WORK REQUEST: Find every line below where the word "link" occurs, then give how many you found and nothing else.

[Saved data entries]

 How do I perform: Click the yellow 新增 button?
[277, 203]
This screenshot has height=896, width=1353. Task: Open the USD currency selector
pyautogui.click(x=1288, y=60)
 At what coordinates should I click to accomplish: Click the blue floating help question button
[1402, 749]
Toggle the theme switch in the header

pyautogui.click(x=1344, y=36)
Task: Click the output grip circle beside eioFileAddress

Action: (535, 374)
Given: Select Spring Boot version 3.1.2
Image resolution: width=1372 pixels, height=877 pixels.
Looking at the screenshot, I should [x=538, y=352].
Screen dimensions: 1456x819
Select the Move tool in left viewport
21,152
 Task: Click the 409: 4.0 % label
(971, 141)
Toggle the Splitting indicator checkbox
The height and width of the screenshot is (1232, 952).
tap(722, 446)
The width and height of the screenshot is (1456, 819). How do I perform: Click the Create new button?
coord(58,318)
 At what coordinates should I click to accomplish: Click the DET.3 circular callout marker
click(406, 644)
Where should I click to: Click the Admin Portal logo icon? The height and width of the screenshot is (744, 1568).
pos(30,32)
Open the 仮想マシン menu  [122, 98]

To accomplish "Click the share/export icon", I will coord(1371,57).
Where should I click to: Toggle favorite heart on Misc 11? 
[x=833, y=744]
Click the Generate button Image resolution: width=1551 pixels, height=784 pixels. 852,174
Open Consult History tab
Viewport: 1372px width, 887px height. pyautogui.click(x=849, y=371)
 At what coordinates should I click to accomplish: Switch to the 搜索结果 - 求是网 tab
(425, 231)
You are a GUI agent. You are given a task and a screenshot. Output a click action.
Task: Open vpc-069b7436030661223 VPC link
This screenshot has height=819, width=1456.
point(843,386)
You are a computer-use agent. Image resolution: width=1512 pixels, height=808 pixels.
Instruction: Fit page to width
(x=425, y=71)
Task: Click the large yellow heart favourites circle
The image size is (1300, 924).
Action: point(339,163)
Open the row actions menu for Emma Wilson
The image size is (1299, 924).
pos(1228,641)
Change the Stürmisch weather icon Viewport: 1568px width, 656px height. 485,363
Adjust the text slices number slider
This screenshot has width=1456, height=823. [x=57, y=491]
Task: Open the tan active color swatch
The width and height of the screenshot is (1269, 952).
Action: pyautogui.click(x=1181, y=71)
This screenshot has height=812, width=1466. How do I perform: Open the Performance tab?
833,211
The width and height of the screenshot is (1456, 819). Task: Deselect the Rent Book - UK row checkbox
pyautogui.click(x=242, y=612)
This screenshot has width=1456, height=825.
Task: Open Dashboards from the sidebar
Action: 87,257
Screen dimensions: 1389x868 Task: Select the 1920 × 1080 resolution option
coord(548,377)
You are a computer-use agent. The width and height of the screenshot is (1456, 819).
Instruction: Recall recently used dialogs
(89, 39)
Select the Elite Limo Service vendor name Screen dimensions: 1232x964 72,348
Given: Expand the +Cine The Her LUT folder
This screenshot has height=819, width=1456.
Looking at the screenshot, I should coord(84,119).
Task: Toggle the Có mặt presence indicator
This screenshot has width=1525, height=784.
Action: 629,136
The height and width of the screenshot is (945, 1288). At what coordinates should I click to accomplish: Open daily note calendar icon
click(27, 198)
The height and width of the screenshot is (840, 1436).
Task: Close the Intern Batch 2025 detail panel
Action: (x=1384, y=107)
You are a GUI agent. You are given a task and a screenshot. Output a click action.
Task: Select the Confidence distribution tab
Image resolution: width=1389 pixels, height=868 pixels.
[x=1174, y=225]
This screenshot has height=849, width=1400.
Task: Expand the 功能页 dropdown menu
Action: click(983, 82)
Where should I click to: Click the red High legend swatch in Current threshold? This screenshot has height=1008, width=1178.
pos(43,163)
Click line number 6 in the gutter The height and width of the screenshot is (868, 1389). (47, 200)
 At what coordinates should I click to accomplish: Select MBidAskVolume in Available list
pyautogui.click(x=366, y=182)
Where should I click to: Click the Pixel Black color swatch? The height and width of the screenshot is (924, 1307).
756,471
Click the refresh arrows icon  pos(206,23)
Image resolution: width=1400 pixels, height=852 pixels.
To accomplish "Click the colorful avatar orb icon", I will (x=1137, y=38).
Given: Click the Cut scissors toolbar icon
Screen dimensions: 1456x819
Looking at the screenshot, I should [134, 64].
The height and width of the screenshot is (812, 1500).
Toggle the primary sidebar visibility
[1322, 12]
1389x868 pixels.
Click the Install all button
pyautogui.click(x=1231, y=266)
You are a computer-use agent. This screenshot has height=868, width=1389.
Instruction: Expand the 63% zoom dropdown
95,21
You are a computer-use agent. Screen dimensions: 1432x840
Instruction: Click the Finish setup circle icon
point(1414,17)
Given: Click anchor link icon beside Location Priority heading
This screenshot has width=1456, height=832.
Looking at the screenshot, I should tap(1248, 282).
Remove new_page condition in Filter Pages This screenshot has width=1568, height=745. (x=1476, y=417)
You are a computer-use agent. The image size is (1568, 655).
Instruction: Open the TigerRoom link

ANSWER BOX: 3